▶ **Parts of the exercise**
1. Rewrite the stretch of the passage on Denver's Sister City history that opens with "Our half-century storybook" and closes with "Sister City program.", swapping "pennies" for "coins".
2. Carry the passage on Denver's Sister City history forward from its final sentence.

▶ **Given text**
════════════════════
Our half-century storybook is a who’s who of interesting names and spirited adventures. The beginning tells of a plucky Denver high school teacher, heaps of pennies and an international government program dreamt up by ol’ Ike himself.
Denver’s first Sister City – Brest, France – is, in fact, the second oldest Sister City relationship in the US. It was formalized after Denver school children, led by East High School teacher Amanda Knecht, raised $32,000 in change to help rebuild the war-ravaged city. The money was allocated for the children’s wing of the Brest hospital, and the gift led to the development of an ongoing Denver-Brest Sister City program.
Having himself experienced the devastation of World War II, President Eisenhower summoned a White House Summit for a free and peaceful world. Out of this conference came the genesis for a People to People program. President Eisenhower believed that if citizens only understood other cultures better, they would be more tolerant and accepting of differences: “I have long believed, as have many before me, that peaceful relations between nations requires understanding and mutual respect between individuals.”
════════════════════
▶ **Source material**
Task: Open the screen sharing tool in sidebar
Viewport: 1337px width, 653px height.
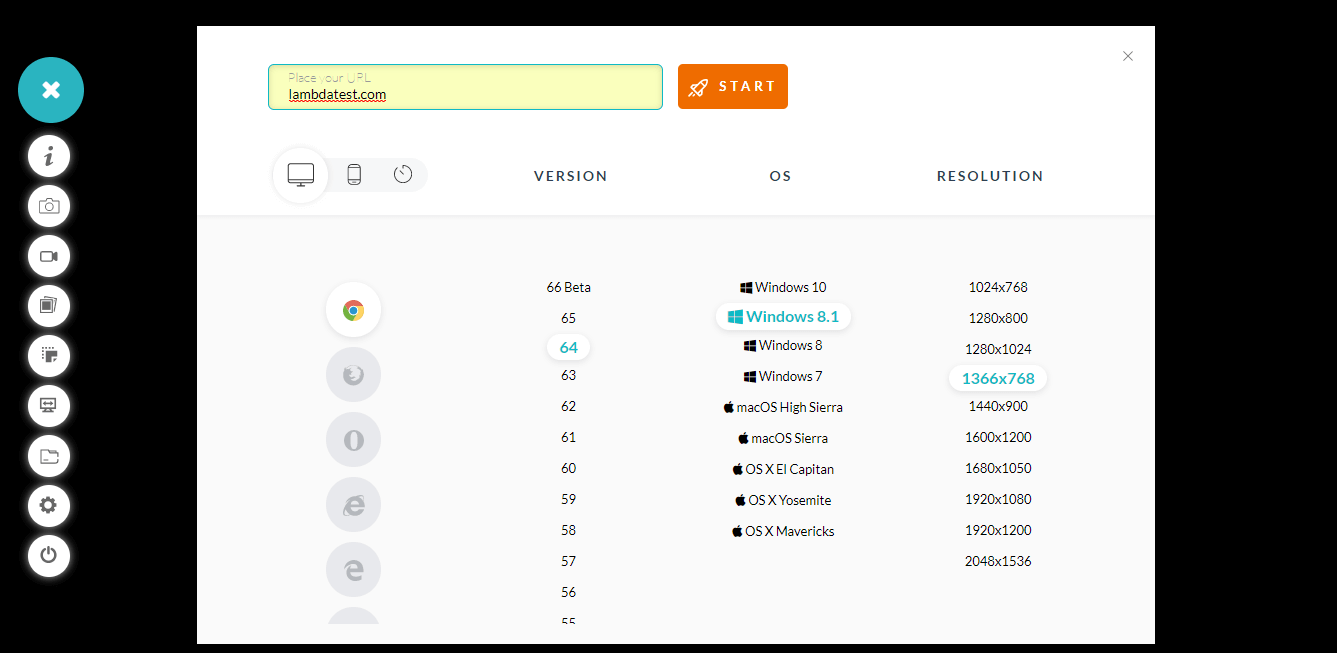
════════════════════
▶ **Written answers**
1.
Our half-century storybook is a who’s who of interesting names and spirited adventures. The beginning tells of a plucky Denver high school teacher, heaps of coins and an international government program dreamt up by ol’ Ike himself.
Denver’s first Sister City – Brest, France – is, in fact, the second oldest Sister City relationship in the US. It was formalized after Denver school children, led by East High School teacher Amanda Knecht, raised $32,000 in change to help rebuild the war-ravaged city. The money was allocated for the children’s wing of the Brest hospital, and the gift led to the development of an ongoing Denver-Brest Sister City program.

2.
President Eisenhower’s intention was to involve individuals and organizations at all levels of society in citizen diplomacy, with the hope that personal relationships, cultivated through “friendship” affiliations, would lessen the chance of future world conflicts. Thirty-three committees continued his original mission, the largest called National League of Cities – what would eventually become modern-day Sister Cities International.
1960 – 1983
In 1960, Denver befriends its second Sister – Takayama, Japan. In 1963, Denver Sister Cities International became a non-profit corporation under the organizational name of People to People Denver, and in 1983, the name officially changed to Denver Sister Cities International. The inauguration of Denver-Nairobi Sister Cities partnership was on March 2, 1975. The two-week Salute to Nairobi to commemorate the occasion consisted of folk-art, dances, handicrafts and other products from Kenya displayed at various downtown locations. Karmiel, northern Israel’s youngest and fastest growing development town was founded in 1964 and become Denver’s fourth sister city in 1977.
1983 – 2001
Leading up to the twenty-first century, the City of Denver befriends four more international Sister Cities: Potenza, Italy (1983); Cuernavaca, Mexico (1983); Chennai, India (1984); and Kunming, China (1985) – with official recognition and signing by Denver Mayor Federico Peña. The two most recent Denver Sister City relationships: Axum, Ethiopia (1995) and Ulaanbaatar, Mongolia (2001) are formalized by Denver Mayor Wellington Webb.
Currently, the City of Denver has relationships with 10 unique Sister Cities around the world, cultivating close business, economic and social ties with municipal governments and citizens alike.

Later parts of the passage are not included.